All of these numbers and phrases are really just an expression that it worked when hemp was put to the test … and it worked well. The phytoremediation of hemp not only effectively pulled heavy metals out of the ground, the plant itself was only minimally damaged, and the deep root system was able to cover a large area.

Hemp phytoremediation around the world

Although hemp phytotherapy is rarely used around the world, the technique has long been known to farmers and some countries have been experimenting with it on a larger scale since the 1990s. Allison Beckett, cultural expert at Marijuana.Com, said: “Industrial hemp has been used in areas with high levels of radiation, with promising results. Hemp not only pulls toxic heavy metals out of the soil, but also improves the soil structure so that it can be used again as productive arable land. Hemp is also a vigorous plant that absorbs CO2 quickly and is therefore an encouraging solution for climate change. "

The nuclear catastrophe of Chernobyl in Ukraine is particularly well known, which contrary to popular belief is actually no longer abandoned. In fact, almost 4,000 people live and work in the region. This gives the issue of cleaning up the area a new urgency to make it safe for residents.

In February 1996, Princeton, NJ-based Phytotech, Inc. reported that various plants were able to remove up to 95% of the soil toxins in just 24 hours. In 1998, Phytotech planted industrial hemp around the Chernobyl explosion site together with the Ukrainian Institute for Bast Cultures and Consolidated Growers and Processors (CGP).

Immediately after the explosion, radiation values ​​of 300,000,000 uSv / h were measured, which were sufficient to kill a person in seconds. The radiation in the region is still present today, but has decreased significantly to around 0.3 uSv / h to 1.5 uSv / h. A team of German researchers confirmed these results in 2001.

Although time is an important factor in radiation dissipation, it has been believed that industrial hemp has been instrumental in driving these efforts forward.

As tourism to the region increases, caution is still required in certain parts of Chernobyl, particularly near the reactor.

In 2011
Hundreds of farmers in Puglia, Italy, have also started to test this theory. In a (n
large-scale efforts to remediate crop fields contaminated with dioxin
the nearby ILVA steel mill. This program is still ongoing
Data are not yet available.

The Japanese are also interested in using this method of restoration
the country damaged by the Fukushima disaster. However, the cannabis control law
forced to prevent the Japanese from occupying the U.S. Armed Forces in 1948
Hemp is not grown without a license, which is known to be difficult

What happens to hemp after phytoremediation?

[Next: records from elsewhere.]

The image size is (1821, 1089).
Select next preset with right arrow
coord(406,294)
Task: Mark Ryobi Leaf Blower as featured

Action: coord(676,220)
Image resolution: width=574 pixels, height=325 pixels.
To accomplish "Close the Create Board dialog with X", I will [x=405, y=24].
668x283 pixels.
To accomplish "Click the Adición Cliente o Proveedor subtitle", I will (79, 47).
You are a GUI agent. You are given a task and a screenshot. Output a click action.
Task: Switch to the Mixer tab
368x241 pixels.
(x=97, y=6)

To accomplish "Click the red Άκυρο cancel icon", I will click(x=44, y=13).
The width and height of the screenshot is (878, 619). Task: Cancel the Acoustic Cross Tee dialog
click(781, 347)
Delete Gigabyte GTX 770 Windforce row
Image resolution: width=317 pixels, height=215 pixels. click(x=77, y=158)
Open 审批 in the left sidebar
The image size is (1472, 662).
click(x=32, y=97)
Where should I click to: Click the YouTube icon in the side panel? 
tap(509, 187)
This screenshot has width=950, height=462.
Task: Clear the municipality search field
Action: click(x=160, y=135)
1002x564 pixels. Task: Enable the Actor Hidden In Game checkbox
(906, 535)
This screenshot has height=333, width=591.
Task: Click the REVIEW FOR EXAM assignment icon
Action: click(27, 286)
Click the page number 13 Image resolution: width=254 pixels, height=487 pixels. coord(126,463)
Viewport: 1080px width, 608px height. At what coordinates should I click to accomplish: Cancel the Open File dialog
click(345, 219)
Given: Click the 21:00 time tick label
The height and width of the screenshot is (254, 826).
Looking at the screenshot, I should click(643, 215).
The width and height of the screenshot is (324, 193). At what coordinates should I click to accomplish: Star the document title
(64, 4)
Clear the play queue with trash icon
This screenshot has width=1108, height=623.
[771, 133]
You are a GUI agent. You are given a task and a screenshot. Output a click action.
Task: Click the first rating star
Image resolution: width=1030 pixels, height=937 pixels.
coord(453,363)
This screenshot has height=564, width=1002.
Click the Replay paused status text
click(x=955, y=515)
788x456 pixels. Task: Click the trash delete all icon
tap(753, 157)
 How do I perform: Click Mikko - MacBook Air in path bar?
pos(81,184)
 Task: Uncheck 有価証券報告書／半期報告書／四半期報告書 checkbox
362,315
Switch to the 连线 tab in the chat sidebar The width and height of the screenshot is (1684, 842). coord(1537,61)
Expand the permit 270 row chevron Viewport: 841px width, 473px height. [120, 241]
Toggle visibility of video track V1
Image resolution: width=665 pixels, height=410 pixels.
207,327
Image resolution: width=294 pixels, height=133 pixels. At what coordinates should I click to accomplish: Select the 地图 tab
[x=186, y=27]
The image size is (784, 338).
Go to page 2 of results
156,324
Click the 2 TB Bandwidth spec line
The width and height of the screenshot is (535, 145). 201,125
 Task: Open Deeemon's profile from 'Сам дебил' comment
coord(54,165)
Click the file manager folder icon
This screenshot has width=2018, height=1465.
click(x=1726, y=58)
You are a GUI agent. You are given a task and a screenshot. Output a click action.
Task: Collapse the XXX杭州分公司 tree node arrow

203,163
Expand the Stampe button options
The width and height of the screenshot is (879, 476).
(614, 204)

A farmer with a view of his industrial hemp crops

As already mentioned, hemp absorbs the soil contamination, which is then stored in various parts of the plant, especially in the leaves. This means that these plants are not suitable for human consumption and cannot be used to manufacture food, medicines and supplements, cosmetics or clothing.

However, it is known that hemp produces a lot of biomass. This can be used as the base material for the production of biofuel. Another interesting use for contaminated hemp is the generation of electricity by burning the plant material in boilers. Some state-of-the-art studies have shown that hemp is a good source for the generation and storage of clean energy.

As long as safety comes first and
First and foremost, human interaction with the end product is minimal
can have many industrial uses for this contaminated hemp.

Last Thoughts

I can only say that hemp is incredible! What can this plant not do, from healing our bodies to healing the planet we live on? When it comes to improving hemp and the environment, I'm very excited to see what the future holds, and you should be too!